Beginning with the first line below, please repeat the material exactly, ending with the line that includes "The image size is (1000, 1000).".

Material shown Block Start

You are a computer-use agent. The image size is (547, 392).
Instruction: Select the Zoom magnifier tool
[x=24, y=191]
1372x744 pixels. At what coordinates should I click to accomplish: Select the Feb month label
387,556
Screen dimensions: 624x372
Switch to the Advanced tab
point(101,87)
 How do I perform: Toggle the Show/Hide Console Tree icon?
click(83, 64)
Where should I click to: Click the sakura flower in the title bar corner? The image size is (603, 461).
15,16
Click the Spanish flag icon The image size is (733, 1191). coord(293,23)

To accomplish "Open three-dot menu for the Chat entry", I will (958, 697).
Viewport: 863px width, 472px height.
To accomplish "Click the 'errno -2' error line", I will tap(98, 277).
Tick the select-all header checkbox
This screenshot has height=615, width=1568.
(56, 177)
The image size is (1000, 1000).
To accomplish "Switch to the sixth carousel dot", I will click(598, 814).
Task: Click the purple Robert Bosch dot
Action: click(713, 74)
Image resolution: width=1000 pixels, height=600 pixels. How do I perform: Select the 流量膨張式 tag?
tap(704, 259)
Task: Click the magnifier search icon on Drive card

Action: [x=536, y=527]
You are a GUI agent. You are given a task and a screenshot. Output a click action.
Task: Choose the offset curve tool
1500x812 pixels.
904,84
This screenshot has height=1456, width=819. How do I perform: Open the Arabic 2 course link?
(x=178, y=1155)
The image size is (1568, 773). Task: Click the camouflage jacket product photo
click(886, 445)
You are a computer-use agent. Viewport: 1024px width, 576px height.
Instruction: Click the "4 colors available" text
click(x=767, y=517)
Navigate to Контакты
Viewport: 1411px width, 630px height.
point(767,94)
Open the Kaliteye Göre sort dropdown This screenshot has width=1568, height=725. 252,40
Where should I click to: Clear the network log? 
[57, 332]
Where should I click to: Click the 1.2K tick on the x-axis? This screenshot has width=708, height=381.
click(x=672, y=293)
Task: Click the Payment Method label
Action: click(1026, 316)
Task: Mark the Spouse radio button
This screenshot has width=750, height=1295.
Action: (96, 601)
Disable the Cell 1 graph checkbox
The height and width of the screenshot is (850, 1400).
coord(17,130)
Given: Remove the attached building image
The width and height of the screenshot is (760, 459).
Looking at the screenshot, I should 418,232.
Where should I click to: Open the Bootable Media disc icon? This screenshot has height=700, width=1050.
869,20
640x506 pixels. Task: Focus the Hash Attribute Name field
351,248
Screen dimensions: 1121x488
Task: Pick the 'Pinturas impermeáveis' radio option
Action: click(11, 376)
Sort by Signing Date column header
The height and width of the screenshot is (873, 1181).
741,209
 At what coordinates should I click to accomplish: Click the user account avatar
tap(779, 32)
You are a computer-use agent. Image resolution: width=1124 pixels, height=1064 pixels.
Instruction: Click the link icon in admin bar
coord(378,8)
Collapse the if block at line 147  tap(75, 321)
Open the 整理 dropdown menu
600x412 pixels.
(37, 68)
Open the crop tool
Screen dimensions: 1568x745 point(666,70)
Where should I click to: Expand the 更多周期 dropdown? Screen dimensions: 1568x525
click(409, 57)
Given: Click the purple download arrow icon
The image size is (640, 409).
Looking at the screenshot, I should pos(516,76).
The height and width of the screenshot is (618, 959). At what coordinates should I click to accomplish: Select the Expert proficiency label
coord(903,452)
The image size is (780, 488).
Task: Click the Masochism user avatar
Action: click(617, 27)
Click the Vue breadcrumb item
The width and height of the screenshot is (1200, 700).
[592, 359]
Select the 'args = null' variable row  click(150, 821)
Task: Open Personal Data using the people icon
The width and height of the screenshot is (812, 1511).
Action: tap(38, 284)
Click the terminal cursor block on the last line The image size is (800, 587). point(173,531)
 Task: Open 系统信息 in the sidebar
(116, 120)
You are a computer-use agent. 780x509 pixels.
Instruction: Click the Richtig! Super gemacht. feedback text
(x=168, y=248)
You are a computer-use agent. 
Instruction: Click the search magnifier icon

Material shown Block End

▶ _Result of the exercise_
You are a computer-use agent. The image size is (547, 392).
Instruction: Select the Zoom magnifier tool
[x=24, y=191]
1372x744 pixels. At what coordinates should I click to accomplish: Select the Feb month label
387,556
Screen dimensions: 624x372
Switch to the Advanced tab
point(101,87)
 How do I perform: Toggle the Show/Hide Console Tree icon?
click(83, 64)
Where should I click to: Click the sakura flower in the title bar corner? The image size is (603, 461).
15,16
Click the Spanish flag icon The image size is (733, 1191). coord(293,23)

To accomplish "Open three-dot menu for the Chat entry", I will (958, 697).
Viewport: 863px width, 472px height.
To accomplish "Click the 'errno -2' error line", I will tap(98, 277).
Tick the select-all header checkbox
This screenshot has height=615, width=1568.
(56, 177)
The image size is (1000, 1000).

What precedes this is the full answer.